Ashley saw Mrs. Humphries’s perplexed look as she turned, but only glimpsed the quickest flash of terror on her face as the bat demon leapt toward her to begin its evisceration. The shriek of panic was ear-piercing.
Ashley gulped and sprang for her Wingdex. The beast was too keenly eating to pay Ashley any mind, much to her relief.
“I can’t imagine she tastes good,” she said to the creature who looked up impassively, not seeing Ashley as a threat. Ashley sprayed the bat demon and watched it melt back into its own dimension, leaving behind the few remnants of Penelope Humphries that it hadn’t already digested.

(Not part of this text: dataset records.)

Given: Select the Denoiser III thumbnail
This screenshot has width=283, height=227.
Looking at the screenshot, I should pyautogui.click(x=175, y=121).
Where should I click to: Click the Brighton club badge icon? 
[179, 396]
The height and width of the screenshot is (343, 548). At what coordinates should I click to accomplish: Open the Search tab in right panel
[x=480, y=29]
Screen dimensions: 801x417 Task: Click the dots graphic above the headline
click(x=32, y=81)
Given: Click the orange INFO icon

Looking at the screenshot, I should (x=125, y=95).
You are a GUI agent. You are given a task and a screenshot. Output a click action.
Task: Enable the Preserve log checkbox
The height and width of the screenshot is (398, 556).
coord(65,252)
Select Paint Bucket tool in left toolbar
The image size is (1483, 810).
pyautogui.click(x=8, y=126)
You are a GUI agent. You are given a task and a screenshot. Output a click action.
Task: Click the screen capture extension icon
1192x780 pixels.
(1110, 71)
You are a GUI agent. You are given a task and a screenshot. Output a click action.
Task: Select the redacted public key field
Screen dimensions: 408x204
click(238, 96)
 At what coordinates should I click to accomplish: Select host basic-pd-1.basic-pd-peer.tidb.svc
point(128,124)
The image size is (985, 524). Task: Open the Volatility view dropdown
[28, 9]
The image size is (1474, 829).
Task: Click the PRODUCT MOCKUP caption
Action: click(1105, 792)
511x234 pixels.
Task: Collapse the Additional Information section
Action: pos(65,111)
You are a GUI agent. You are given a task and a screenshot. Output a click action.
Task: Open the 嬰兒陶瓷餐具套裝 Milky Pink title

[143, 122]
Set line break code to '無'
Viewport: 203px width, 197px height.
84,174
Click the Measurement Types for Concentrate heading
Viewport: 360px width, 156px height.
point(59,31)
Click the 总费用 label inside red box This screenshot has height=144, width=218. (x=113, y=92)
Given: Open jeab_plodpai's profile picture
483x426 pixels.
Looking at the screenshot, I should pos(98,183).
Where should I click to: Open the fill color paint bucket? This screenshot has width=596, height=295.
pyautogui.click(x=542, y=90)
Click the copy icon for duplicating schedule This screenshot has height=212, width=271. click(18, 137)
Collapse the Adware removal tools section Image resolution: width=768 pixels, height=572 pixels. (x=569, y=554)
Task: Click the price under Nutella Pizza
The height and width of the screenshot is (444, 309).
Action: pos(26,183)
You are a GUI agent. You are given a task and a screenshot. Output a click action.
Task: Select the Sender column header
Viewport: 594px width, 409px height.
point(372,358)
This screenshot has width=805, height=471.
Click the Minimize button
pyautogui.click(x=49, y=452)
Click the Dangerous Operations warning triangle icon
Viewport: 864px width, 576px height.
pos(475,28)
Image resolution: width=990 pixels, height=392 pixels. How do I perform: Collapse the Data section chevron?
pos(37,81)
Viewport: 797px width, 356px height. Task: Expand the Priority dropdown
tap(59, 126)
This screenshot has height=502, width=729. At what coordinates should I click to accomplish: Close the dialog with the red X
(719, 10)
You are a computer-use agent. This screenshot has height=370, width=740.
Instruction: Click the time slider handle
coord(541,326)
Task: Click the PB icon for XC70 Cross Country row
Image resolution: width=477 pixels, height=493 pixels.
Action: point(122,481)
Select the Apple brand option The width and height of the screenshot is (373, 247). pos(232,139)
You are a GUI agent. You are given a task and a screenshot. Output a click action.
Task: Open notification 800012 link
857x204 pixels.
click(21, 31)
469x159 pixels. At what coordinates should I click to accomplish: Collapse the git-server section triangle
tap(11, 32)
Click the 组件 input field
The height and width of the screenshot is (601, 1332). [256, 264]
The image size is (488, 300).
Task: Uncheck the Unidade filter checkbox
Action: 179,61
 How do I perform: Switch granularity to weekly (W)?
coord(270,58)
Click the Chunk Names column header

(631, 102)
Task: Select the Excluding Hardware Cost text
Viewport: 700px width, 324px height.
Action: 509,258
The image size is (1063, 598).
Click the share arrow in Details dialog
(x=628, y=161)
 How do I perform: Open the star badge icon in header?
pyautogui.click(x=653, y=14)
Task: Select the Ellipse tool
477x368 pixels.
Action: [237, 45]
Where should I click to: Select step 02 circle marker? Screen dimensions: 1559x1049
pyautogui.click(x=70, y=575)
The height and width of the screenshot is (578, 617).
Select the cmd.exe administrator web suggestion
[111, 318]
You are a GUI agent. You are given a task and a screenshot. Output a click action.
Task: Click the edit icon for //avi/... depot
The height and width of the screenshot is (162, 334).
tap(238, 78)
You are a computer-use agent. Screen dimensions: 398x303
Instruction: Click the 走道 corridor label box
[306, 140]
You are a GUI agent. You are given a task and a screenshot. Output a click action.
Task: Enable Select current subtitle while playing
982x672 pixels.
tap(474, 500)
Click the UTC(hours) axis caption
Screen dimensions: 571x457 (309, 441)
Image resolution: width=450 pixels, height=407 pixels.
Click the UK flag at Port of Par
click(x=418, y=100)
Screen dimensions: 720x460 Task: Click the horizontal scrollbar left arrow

Ashley sighed and pulled out her phone.
Hey boss, can you put a delay notice out to all my clients for the rest of the day? Maybe get someone else to cover my last house? Something broke through at Penelope Humphries’s house.
…Is Mrs. Humphries okay? Does she need memory reconditioning to prevent insanity?
I tried to Wingdex the bat demon, but she threatened me and told me not to touch my supplies, so it ate her. I’m sorry. I’ll clean up.
Ashley, we really prefer if the cosmic horrors don’t eat the clients. The automatons we replace them with are never quite as mean and sometimes the families notice.
Ashley fumed. She threatened to pull a gun on me as I was cleaning tentacle goo out of her carpet!
Ah. That is completely inappropriate. We’ll find you more gracious clients.
Thanks.
Ashley got out the hydrogen fluoride to dissolve what was left of Mrs. Humphries and OxiClean for the blood stains.
She felt a twinge of guilt for not ignoring Mrs. Humphries’s threat and Wingdex-ing the bat demon before it ate her. On the other hand, she had tried to get her fired, and threatened her with bodily harm. Ashley started to contemplate her moral position on the matter and then a big glob of sticky black goo fell from the ceiling onto the carpet and reminded her she still had a house to clean.
Ashley returned to scrubbing blood and black tentacle glop out of the Humphries’s white faux-fur rug. Just another day working for Cosmic Horror Cleaners, LLC.
Fiction © Copyright Jason P. Burnham
Image by svklimkin from Pixabay
Jason P. Burnham loves to spend time with his wife, children, and dog. His work has previously appeared in Mixtape: 1986, Nature: Futures, and Strange Horizons, among others. Find him on Twitter at @AndGalen.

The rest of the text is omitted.